You’ve stood in for teams in the time that you have been retired, but would you ever consider picking up the mouse again full time?
I think I would, nothing beats that feeling of competing, even with all the stress that comes with it, but not anytime soon, I’m very happy where I am at the moment!
As I always ask in interviews, what advice to you have to players or casters who are looking to break onto the scene?
For players: keep grinding, keep improving, being a pro player is much more than just having the mechanical skill, you need to work on communication, game sense, and being a person people would want to play with. Form a team with people who have the same goals or just keep grinding individually, through FPL or Rank S you can get noticed by pro teams.
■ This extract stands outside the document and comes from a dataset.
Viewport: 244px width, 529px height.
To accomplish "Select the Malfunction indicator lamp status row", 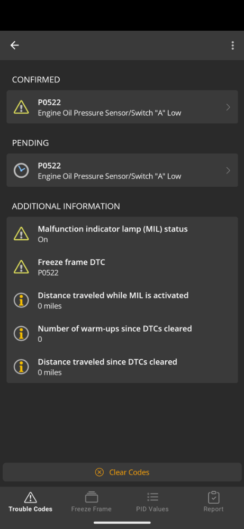I will [122, 234].
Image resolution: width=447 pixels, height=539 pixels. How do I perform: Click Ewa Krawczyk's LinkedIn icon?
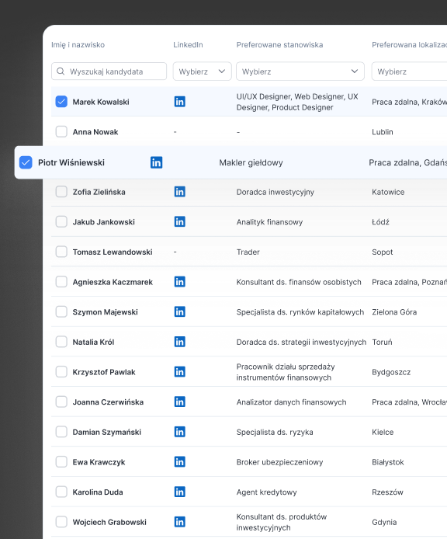pyautogui.click(x=180, y=461)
For casters/analysts/journalists etc: Same rules apply, create some content, look for feedback, put it out there, if you’re good enough people will notice you eventually. There’s so much CS nowadays there’s definitely room for new talent, look at what FACEIT did with ECS and the community casters, they gave the opportunity to everyone to come in and cast some premier CS matches in a big league.
And finally, thank you very much for the interview. Are there any last things you want to say?
No problem, thank you! As some of you might now, the CS:GO talent, alongside pro players and other personalities have started a Movember campaign to raise awareness and funds for men’s health issues. You too can support the cause at bit.ly/esportmovember!